■ **What to do**
Please transcribe exactly the line that holds "Click the chart time horizontal scrollbar" and all lines that follow it to the end of the records below, omitting any pictures.

■ **Recorded information**
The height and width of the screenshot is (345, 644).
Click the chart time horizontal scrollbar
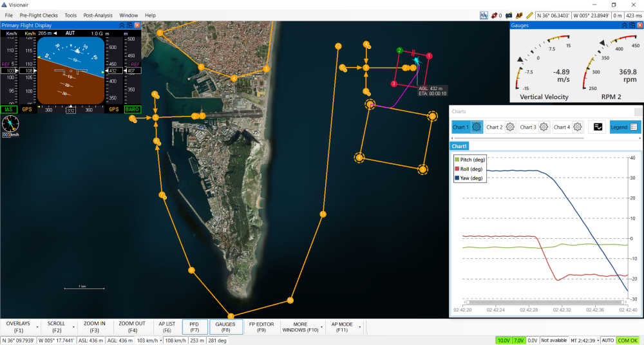point(546,301)
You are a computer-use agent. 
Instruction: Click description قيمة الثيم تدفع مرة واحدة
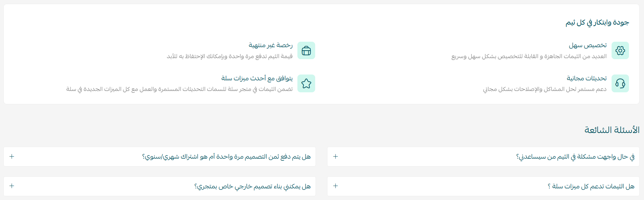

■ **Answer box**
Click the chart time horizontal scrollbar
point(546,301)
You are a computer-use agent. 
Instruction: Click description قيمة الثيم تدفع مرة واحدة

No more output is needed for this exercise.